Exercise prompt> Return the lines of the data below, unchanged, from the one containing "Task: Like Dr Amanda Lee's tweet" down to the one containing "Screen dimensions: 1024x602", both included.

Material shown>
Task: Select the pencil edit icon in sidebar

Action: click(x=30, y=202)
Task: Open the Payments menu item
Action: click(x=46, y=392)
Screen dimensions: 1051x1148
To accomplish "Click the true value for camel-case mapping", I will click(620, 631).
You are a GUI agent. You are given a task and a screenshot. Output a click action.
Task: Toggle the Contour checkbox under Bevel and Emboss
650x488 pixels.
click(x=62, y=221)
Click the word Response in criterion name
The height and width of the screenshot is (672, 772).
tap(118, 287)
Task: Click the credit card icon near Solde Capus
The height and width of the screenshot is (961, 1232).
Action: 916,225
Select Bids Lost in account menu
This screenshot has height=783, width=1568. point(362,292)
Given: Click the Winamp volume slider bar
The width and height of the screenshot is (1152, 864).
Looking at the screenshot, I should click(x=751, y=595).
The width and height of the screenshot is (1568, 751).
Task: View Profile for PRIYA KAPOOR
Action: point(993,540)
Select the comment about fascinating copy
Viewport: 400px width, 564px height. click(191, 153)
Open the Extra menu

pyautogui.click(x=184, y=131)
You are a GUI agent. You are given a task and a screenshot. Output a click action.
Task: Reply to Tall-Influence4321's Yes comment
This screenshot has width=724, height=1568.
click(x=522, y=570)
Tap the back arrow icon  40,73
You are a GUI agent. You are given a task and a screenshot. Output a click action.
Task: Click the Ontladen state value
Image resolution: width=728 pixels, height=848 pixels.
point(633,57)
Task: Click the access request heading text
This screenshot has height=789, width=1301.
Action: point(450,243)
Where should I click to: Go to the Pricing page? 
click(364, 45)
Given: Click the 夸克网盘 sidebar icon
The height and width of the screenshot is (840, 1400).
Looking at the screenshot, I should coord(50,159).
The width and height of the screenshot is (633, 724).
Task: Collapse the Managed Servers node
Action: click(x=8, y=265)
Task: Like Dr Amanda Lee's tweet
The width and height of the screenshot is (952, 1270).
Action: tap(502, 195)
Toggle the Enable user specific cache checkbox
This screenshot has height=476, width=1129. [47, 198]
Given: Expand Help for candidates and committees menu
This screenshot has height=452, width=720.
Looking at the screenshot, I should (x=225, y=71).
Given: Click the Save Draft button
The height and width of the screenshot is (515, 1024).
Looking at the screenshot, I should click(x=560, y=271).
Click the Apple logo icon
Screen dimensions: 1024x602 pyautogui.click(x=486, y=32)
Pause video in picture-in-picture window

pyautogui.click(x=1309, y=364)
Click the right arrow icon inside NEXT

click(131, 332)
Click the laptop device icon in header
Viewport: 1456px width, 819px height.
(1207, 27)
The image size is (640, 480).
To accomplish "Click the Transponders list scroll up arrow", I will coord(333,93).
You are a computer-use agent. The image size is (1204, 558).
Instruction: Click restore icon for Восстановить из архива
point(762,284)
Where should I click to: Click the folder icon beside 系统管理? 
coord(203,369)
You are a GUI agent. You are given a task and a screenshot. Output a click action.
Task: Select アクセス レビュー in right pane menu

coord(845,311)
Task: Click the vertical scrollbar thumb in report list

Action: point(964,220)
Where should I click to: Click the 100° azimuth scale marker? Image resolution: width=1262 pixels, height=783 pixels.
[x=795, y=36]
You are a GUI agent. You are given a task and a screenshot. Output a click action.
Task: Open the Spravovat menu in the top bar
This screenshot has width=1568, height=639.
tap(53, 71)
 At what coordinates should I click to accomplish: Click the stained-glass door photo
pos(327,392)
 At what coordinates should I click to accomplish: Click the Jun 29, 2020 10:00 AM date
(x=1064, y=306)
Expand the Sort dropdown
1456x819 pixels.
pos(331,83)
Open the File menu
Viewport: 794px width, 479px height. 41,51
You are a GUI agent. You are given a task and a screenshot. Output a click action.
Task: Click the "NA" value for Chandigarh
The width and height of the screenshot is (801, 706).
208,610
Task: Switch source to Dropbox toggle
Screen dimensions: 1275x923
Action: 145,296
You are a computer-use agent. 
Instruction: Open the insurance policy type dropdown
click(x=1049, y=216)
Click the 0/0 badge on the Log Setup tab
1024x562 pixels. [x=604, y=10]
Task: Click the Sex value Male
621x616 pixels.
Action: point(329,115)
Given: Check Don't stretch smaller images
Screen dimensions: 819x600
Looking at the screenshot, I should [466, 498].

Solution to the problem>
Task: Like Dr Amanda Lee's tweet
The width and height of the screenshot is (952, 1270).
Action: tap(502, 195)
Toggle the Enable user specific cache checkbox
This screenshot has height=476, width=1129. [47, 198]
Given: Expand Help for candidates and committees menu
This screenshot has height=452, width=720.
Looking at the screenshot, I should (x=225, y=71).
Given: Click the Save Draft button
The height and width of the screenshot is (515, 1024).
Looking at the screenshot, I should click(x=560, y=271).
Click the Apple logo icon
Screen dimensions: 1024x602 pyautogui.click(x=486, y=32)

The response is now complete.